Managing Your Fertility Drugs

Written by Dana Sullivan    PDF Print E-mail

managing your fertility medicationsIf you’re experiencing problems getting pregnant, chances are that at some point in your fertility treatment you’ll be prescribed one of these five common medications.

Here’s what you can expect, and how you can manage the side effects of fertility drugs.

There are five main types of fertility drugs, and most work by helping the ovarian follicles (which contain immature eggs) to grow and mature, or by promoting the release of an egg (ovulation), explains Edmond Confino, M.D., professor of reproductive endocrinology and infertility at Northwestern University in Chicago. If your doctor decides to put you on fertility medication, you may receive a single drug, or you may be prescribed a combination—especially if you’re preparing for in vitro fertilization (IVF).

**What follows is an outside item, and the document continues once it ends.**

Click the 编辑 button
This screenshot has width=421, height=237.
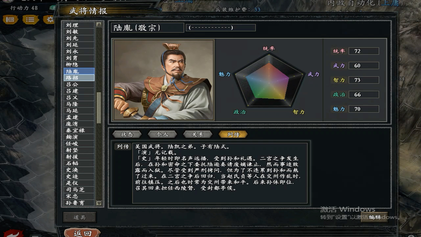click(375, 217)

As with any drugs, fertility meds come with the risk of side effects. Most can be managed pretty easily: You may be able to head off stomach upset, for example, by taking oral medicines with food, and applying heat can soothe the sore spot of an injection site. (But if you experience any of the more serious side effects specially flagged below, don’t hesitate to call your doctor.) You should know, too, that most doctors believe that over the long term, fertility drugs appear to be safe. “There is no evidence that use of fertility drugs increases a woman’s risk of developing ovarian or breast cancer later in life,” says Beth W. Rackow, M.D., assistant professor of obstetrics and gynecology at the Yale University School of Medicine in New Haven, Connecticut.


Clomiphene Citrate

Common names: Clomid, Serophene

How this fertility drug works
Clomiphene citrate, often used as a fertility “starter” drug, was discovered by chance. It was developed about 40 years ago to treat polycystic ovary syndrome (PCOS) and other conditions in which a woman doesn’t ovulate, and was later used for breast cancer. “But women who were prescribed the drug started getting pregnant, so it was a serendipitous discovery,” says Dr. Confino. Clomiphene citrate essentially tricks the body into thinking estrogen levels are low, which in turn stimulates the production of follicle stimulating hormone (FSH) and luteinizing hormone (LH). These hormones are essential for conception: FSH causes follicles in the ovaries to ripen, and LH triggers the release of an egg(s).

Possible side effects
These can include vaginal dryness, hot flashes, breast tenderness, nausea, vomiting, moodiness, and irritability—in short, what women typically experience during menopause, says Dr. Confino. Women taking clomiphene citrate are also more likely to conceive multiples: Between 4 and 10 percent of women who use clomiphene citrate become pregnant with twins and up to 1 percent conceive triplets, according to Dr. Confino. One side effect that requires immediate attention: Call your doctor right away if you experience headaches or visual disturbances, especially “floaters” that cloud your vision.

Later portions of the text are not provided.